Katia Franco Protetora, eleita vereadora em Juiz de Fora (foto: ARQUIVO PESSOAL)


“Hoje, o meu trabalho é de porta-voz da causa animal no Legislativo. Confesso que o carinho é tanto que também já participo de resgates, como nas enchentes na cidade”, conta. Ele explica no que no atual mandato conseguiu a instalação do “castromóvel” na cidade para “controlar a superpopulação des animais de rua e atender cães e gatos de famílias em situação vulnerável, que, por não conseguirem arcar com as despesas da cirurgia, abandonam os animais ou acumulam os que vão nascendo.

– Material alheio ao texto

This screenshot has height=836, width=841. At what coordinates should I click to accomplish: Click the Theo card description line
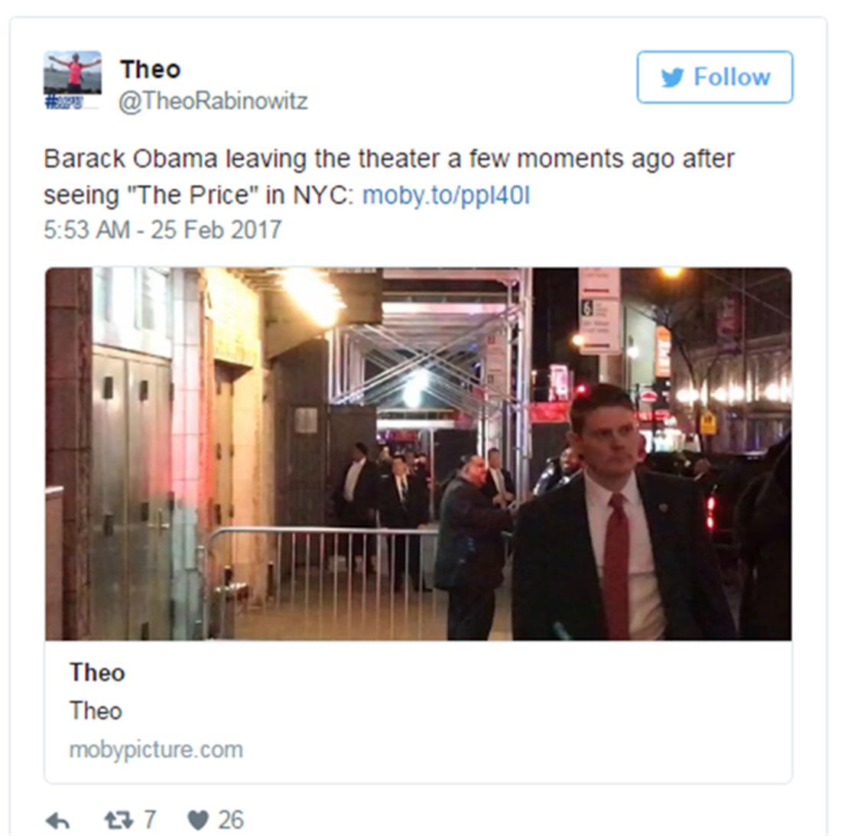(96, 711)
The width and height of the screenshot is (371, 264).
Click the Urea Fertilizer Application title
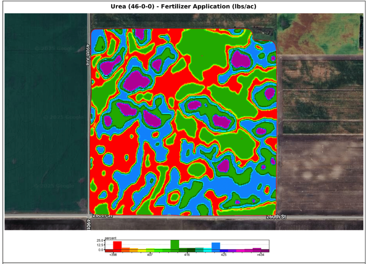[183, 6]
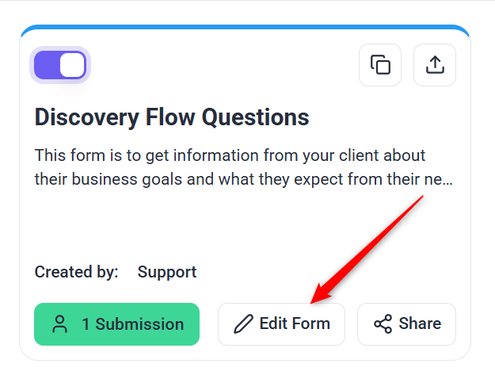Click the person icon in Submission button

[x=59, y=324]

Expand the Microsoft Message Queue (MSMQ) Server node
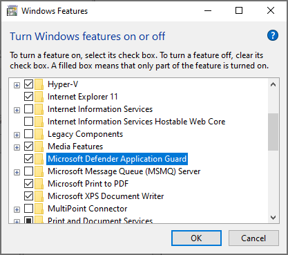click(17, 173)
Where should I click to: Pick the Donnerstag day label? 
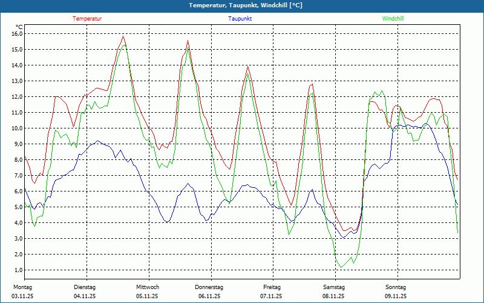pos(209,287)
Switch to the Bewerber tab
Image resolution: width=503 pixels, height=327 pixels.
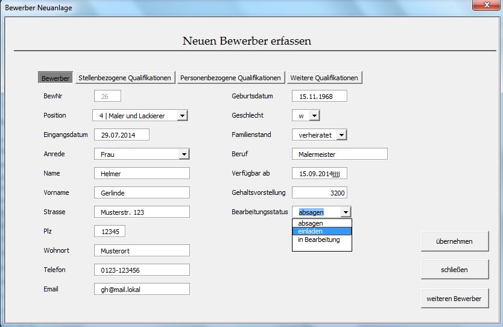[55, 78]
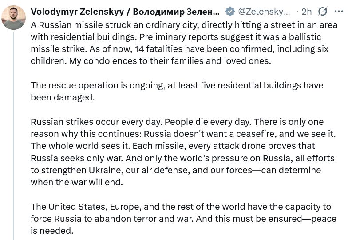Image resolution: width=348 pixels, height=240 pixels.
Task: Click the paragraph starting "A Russian missile struck"
Action: (178, 43)
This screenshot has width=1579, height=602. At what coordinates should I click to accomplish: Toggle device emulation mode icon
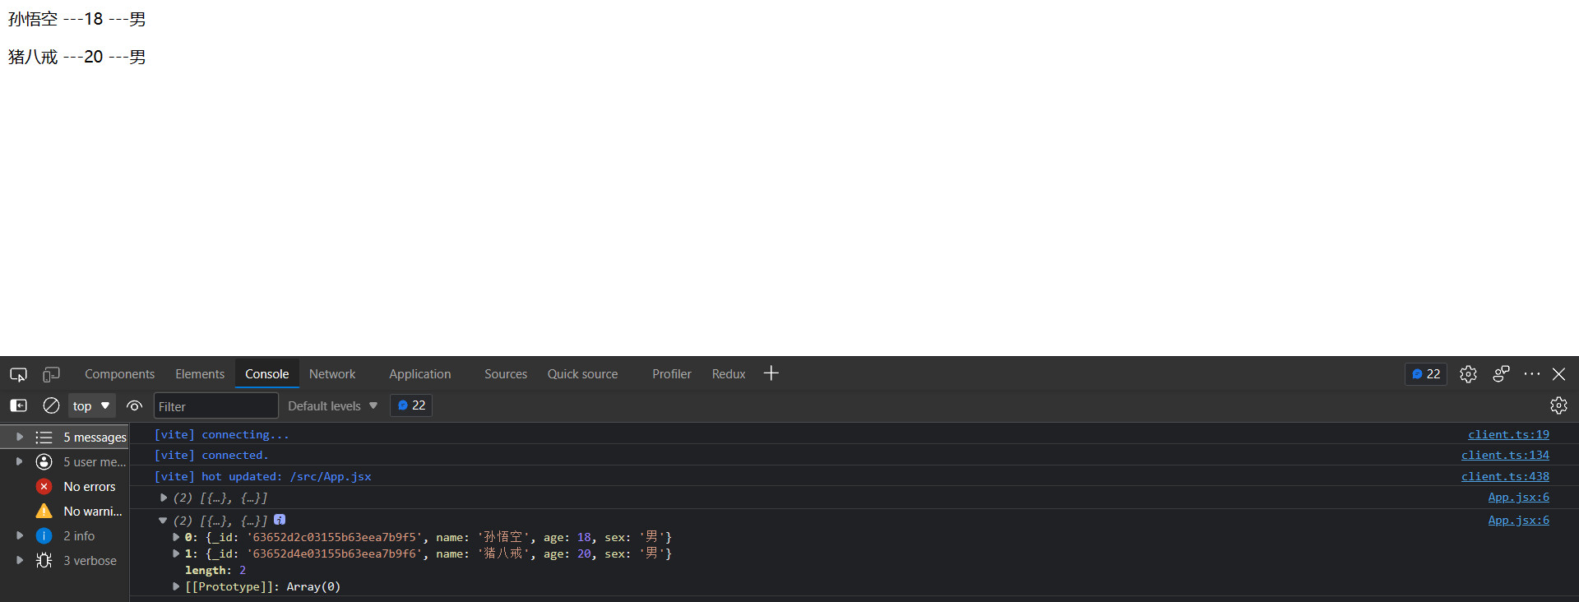click(51, 374)
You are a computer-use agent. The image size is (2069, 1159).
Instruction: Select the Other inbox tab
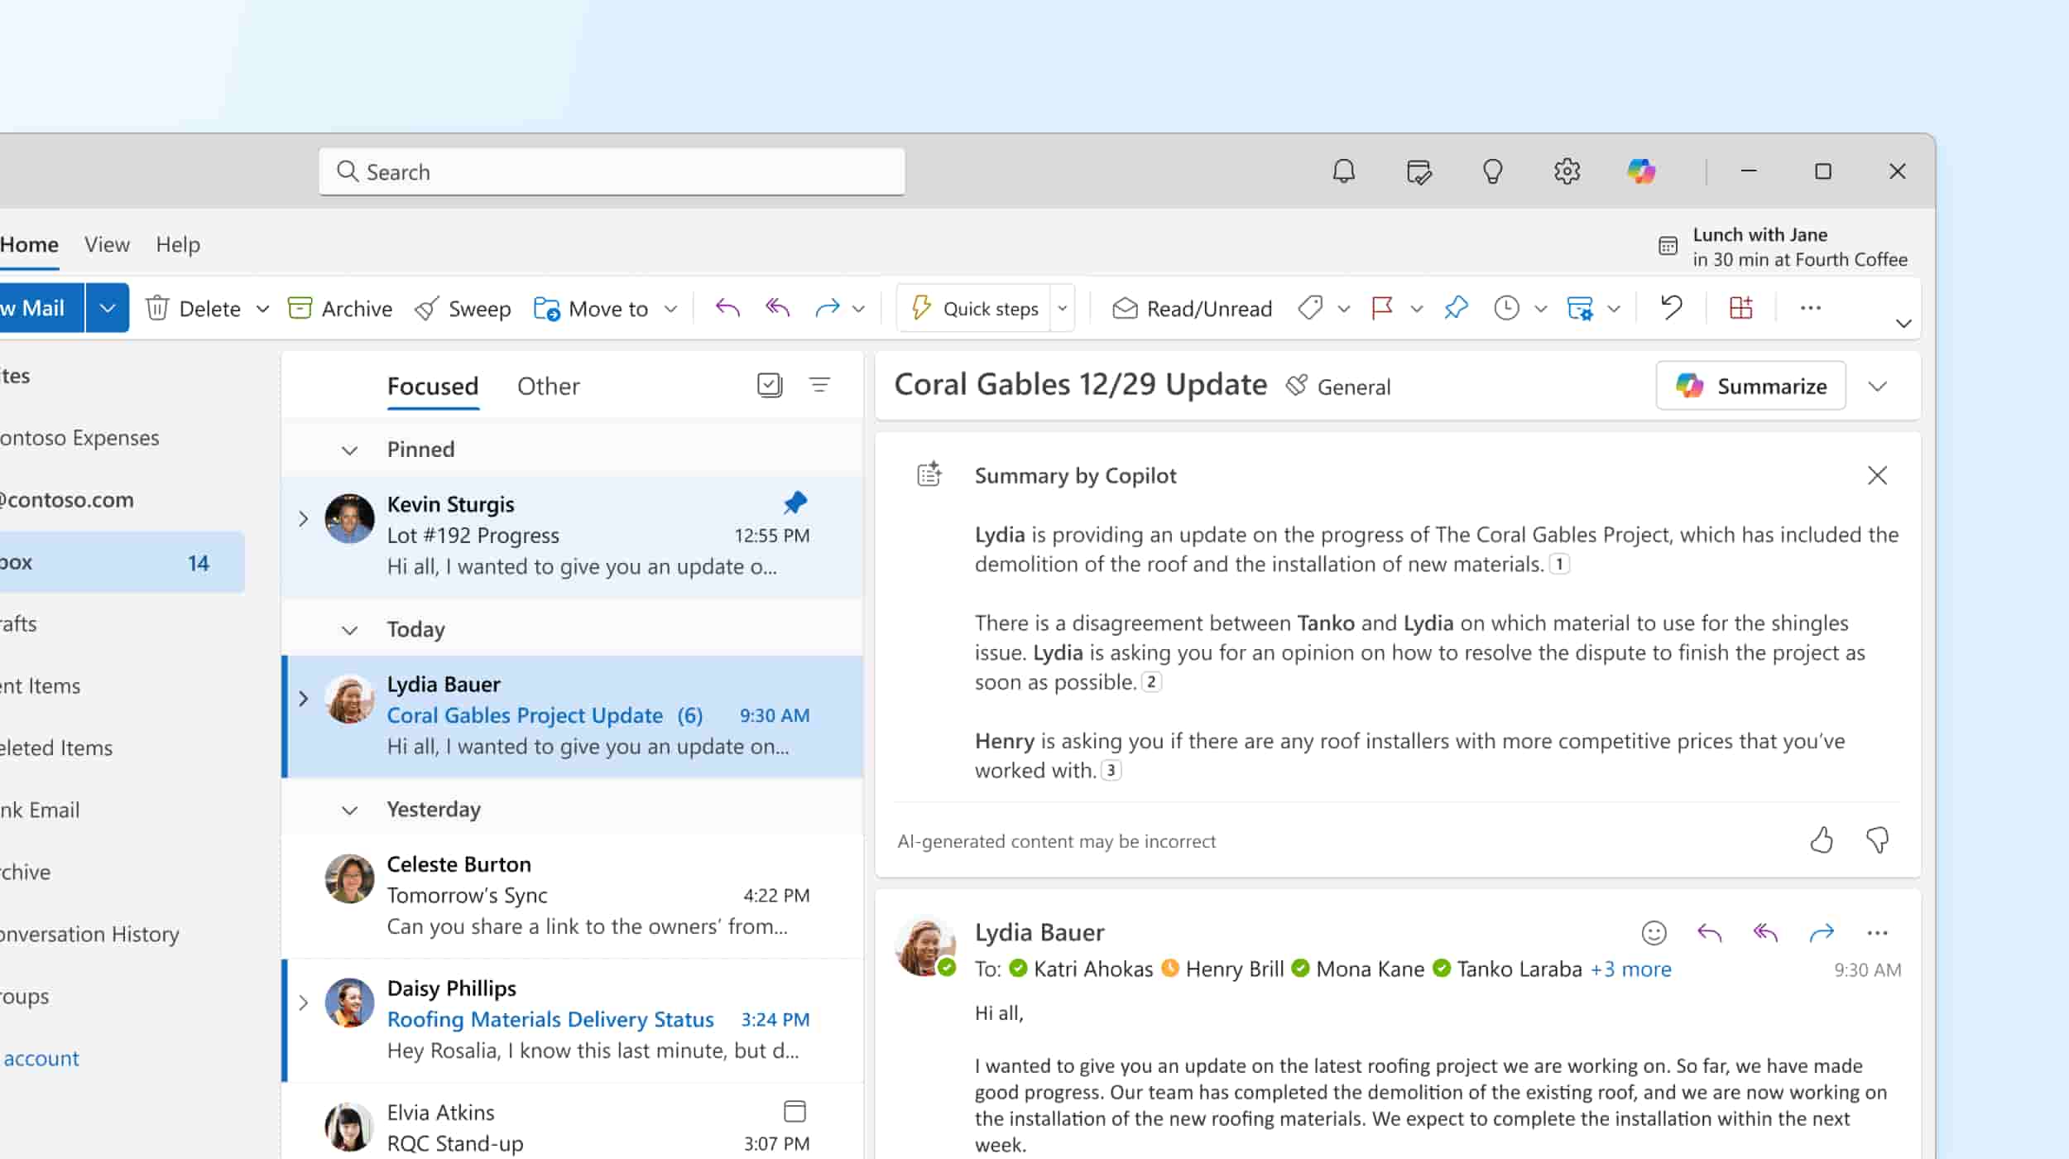(547, 384)
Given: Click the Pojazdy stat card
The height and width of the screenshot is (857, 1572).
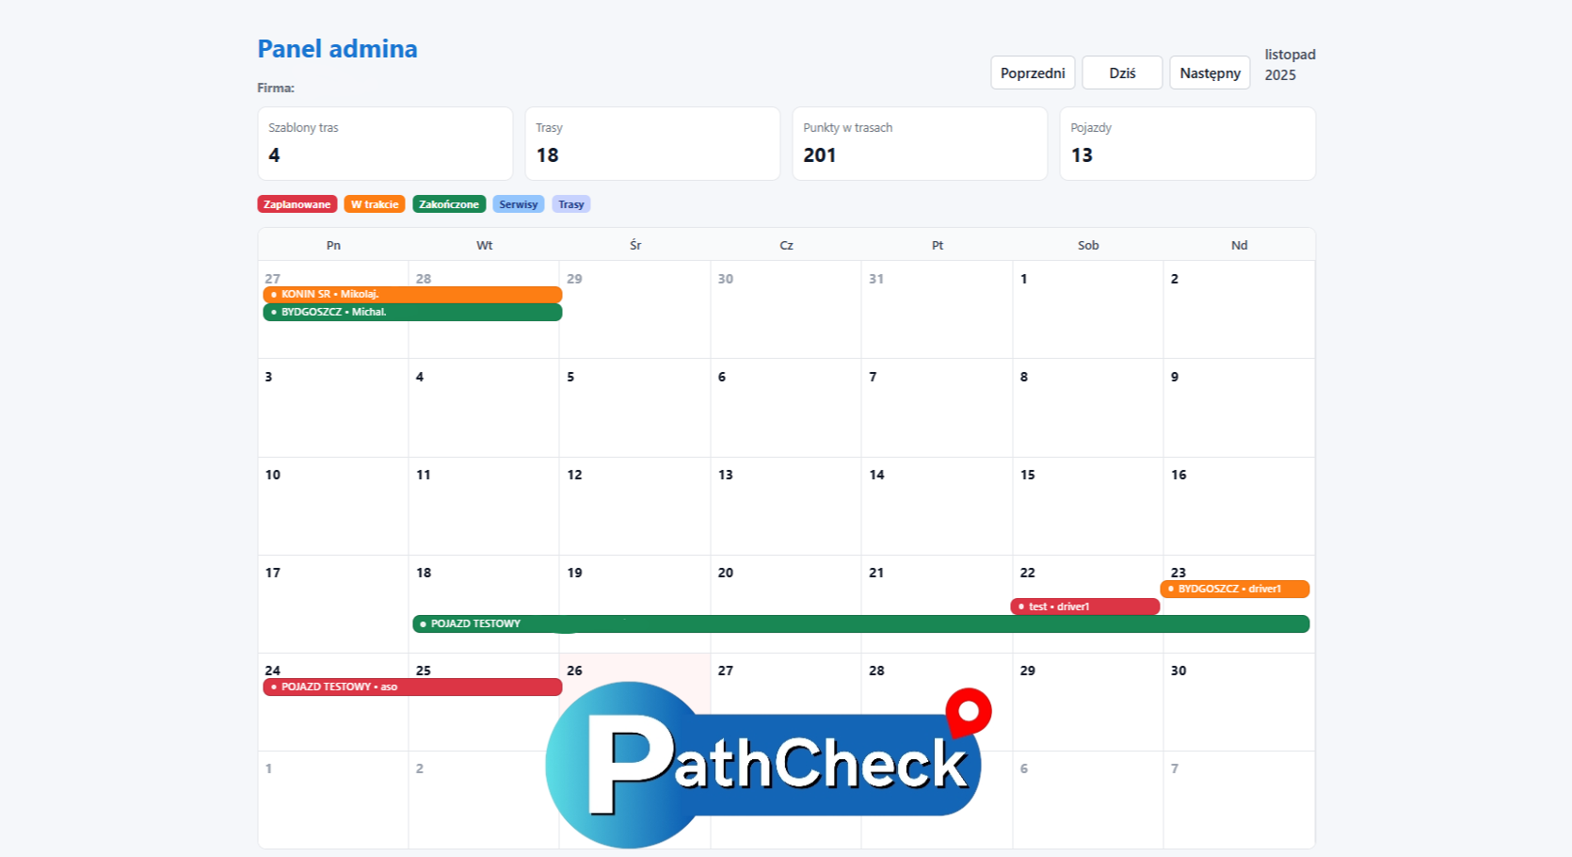Looking at the screenshot, I should [1187, 143].
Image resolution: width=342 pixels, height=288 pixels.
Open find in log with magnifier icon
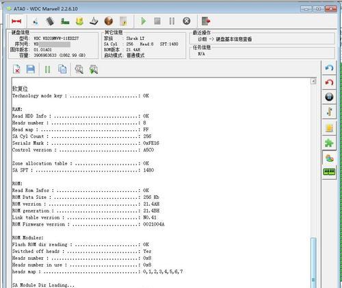coord(79,69)
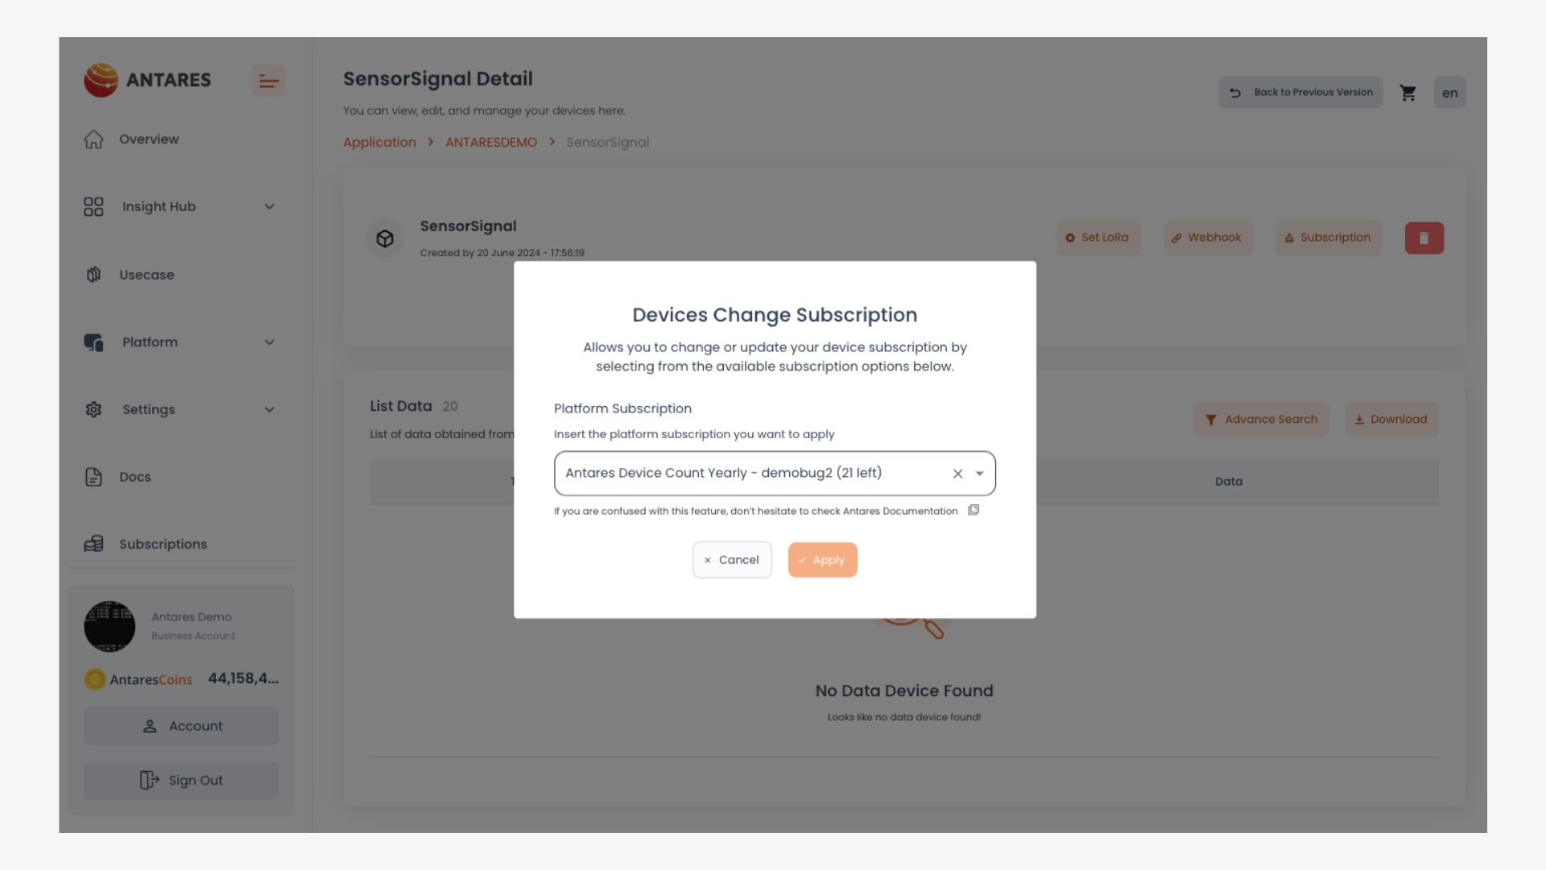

Foi de sua autoria o projeto aprovado na Câmara que proíbe a soltura de fogos de artifício para não assustar animais. Alê é um dos autores também da Lei 6.798, que trata da proteção de animais de grande porte, como cavalos. “Com a lei, colocamos um veículo de remoção dos que estavam abandonados nas ruas, sofrendo maus-tratos e causando acidentes. Eles são microchipados e levados para o curral municipal, onde recebem tratamento adequado, desde assistência veterinária a uma alimentação de qualidade”, explica. Para o segundo mandato, afirma que pretende ampliar a luta em defesa dos pet. “Nosso maior objetivo é construir um hospital público veterinário na cidade, para atender animais vítimas de maus-tratos”, além do “ParCão”, destinado aos tutores e animais.

Para o professor Carlos Ranulfo, do Departamento de Ciência Política, da Universidade Federal de Minas Gerais (UFMG), a eleição de vereadores em defesa dos animais se justifica porque os pets hoje “são considerados filhos, alguém da família, então, a proteção dos animais cativa as pessoas”.